More than 20 years ago I had a full and frank exchange with a macweenie friend of mine where I posited that in the vast majority of cases the core "functionality" of the work we were doing was already within the capacity of the processors available at that time and the advances in speed that will come in the future will all be about enhancing the user experience of that core.
What I meant was that the calculating of the spreadsheet cells or redrawing the document window or .... was already doable by the current processor. It was the handwriting UI, or voice recognition or eye candy (or stuff I couldn't envisage, like parsing my email history to find the right advertisement to display :-) that would consume the CPU advances that were coming. When I say "OK Google what's the weather like today" and my cell phone tells me in a moderately human voice a 2 sentence forecast and displays a detailed weather page for my freakin' suburb. I kinda feel vindicated. When the address I was searching on my desktop is the first entry in the dropdown box on the GPS on my phone when I get in the car later that day. Same. (All points about the invasive nature of that connectivity duly noted).
The parent poster is absolutely right, this trend is ongoing and the amount of "work" that I can get my compute resources to do via more and more sophisticated interactions is only going to increase and the more encompassing that work becomes the more it can be broken down into smaller discrete and hence parallelizable tasks.

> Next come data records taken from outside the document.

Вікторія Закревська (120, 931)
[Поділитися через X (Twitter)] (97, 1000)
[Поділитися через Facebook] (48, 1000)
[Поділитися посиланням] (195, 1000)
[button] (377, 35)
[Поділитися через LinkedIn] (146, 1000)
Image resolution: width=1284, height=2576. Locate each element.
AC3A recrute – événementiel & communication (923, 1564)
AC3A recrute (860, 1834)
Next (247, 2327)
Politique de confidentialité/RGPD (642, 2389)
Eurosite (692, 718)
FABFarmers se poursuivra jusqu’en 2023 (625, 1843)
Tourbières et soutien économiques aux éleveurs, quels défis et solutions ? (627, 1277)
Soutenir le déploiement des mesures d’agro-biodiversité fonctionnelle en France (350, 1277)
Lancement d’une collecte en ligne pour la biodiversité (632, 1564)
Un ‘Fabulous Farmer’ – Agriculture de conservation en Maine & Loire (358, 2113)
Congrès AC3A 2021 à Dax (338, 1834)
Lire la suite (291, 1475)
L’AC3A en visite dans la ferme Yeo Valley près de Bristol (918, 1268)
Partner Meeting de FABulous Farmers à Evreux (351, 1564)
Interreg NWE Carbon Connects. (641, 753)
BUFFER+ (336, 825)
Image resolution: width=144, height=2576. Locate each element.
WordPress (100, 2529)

Having said all that.... my professional expertise is in quite high performance transactional software and Linus statement is absolutely true. I'll take cache size/control over a proliferation of cores any day, given a certain number of cores and within that all the goodness of branch prediction and ooo execution, four sounds about right. So much so that, we find situations where adding cores actually reduces our performance we suspect due to caching issues.
So in essence there are two trends. Form Linus's perspective he is right, the time spent on parallelism is not worth it. At a more macro level it is. Perhaps that macro level is n application software level rather than a system software level and hence the difference in view point.